I'm creating a small program which consists of a few source files on my desktop (I'm not using Xcode) which I compile from the command line. Since everything is so tiny and small I would like to skip using header files and have everything in my .m file. It would like something like this:
Foo.m
#import <Foundation/Foundation.h>
@interface FooClass : NSObject {
}
- (void) fooFunction;
@end
@implementation FooClass
- (void) fooFunction {
NSLog(@"Printing bar");
}
@end
Main.m
#include <stdlib.h>
#import "FooFunction.m"
int main (int argc, const char *argv[])
{
NSAutoreleasePool * pool = [[NSAutoreleasePool alloc] init];
NSLog (@"Running....");
FooFunction *foo = [[FooFunction alloc] init];
[foo fooFunction];
[pool drain];
return 0;
}
When I try to compile this I get ld duplicate symbol fooFunction blahblahblah for architecture x86_64
Any ideas of what I'm doing wrong here?
It's a bad idea to include implementation files like .m files (or .c/.cpp). If you need to include a file, it should probably be .h.

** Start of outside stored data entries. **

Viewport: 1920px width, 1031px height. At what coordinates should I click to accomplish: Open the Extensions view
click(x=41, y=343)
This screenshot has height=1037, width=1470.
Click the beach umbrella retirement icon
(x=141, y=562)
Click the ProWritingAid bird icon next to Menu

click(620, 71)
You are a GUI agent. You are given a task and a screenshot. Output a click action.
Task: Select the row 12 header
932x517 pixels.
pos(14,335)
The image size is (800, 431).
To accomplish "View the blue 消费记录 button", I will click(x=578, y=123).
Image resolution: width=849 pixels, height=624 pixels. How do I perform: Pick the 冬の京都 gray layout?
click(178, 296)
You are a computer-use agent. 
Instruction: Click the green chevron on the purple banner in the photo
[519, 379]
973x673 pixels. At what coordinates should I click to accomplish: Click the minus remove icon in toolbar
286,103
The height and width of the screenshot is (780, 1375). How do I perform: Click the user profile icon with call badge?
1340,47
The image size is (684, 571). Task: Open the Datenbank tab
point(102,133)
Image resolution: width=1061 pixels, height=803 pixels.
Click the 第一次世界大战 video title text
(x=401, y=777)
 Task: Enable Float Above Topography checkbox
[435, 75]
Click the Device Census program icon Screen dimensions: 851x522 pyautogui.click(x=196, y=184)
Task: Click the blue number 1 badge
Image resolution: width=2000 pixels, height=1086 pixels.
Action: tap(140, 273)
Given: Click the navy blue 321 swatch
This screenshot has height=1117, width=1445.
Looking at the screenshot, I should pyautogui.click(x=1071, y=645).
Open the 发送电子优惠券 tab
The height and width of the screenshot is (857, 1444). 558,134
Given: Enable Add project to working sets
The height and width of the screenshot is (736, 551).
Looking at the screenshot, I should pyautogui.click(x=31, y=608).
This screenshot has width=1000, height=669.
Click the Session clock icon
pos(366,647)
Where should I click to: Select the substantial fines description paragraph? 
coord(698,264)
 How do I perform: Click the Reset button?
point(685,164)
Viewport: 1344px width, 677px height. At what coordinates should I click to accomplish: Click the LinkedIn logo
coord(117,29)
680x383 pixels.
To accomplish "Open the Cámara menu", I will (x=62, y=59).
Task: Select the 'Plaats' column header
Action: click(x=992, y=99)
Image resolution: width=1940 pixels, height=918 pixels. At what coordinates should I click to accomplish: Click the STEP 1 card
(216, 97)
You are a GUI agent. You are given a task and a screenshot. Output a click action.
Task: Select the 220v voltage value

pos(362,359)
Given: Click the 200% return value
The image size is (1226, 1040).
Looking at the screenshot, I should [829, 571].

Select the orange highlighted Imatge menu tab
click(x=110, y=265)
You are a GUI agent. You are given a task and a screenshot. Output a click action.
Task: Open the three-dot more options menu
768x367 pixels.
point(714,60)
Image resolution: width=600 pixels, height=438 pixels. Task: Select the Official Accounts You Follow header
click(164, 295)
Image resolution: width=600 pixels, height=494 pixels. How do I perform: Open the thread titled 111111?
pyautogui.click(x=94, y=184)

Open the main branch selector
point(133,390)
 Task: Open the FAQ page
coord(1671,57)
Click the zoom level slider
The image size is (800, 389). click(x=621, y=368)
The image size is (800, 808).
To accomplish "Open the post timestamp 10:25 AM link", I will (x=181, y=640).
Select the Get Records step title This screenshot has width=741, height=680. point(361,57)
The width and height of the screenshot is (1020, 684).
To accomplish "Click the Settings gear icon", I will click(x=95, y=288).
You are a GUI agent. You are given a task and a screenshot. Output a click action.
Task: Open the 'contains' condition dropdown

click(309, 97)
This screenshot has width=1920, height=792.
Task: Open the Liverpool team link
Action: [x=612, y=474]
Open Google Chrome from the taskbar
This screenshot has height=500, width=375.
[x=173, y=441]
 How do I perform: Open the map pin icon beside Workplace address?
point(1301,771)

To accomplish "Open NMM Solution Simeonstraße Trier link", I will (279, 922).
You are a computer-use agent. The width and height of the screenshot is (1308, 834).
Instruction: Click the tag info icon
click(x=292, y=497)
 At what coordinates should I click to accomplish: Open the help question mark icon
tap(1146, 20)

By including Foo.m, you have two implementations of FooClass
existing, which the linker doesn't like. This is because an include is like a copy and paste of the file at that point.
In your example, the compiler compiles two files - main.m and Foo.m, and in both there is an @implementation
section for FooClass
.
You should have one implementation between all compiled files, but you can declare the interface any number of times, which is the reason we put the interface declaration in the header files.
By this logic, although it isn't the convention, technically you could put everything in a single main.m file and just compile that. However for sanity's sake, once you have more code, you should break it up into class .h/.m files.
There is one other (bad)option for not using headers, where you add only the @interface section to the files that would include it, but again, I don't recommend this, because you will go through linker hell when you edit one of these copies and forget the other. In your case, you just add the FooClass
@interface
section to the top of the main.m file.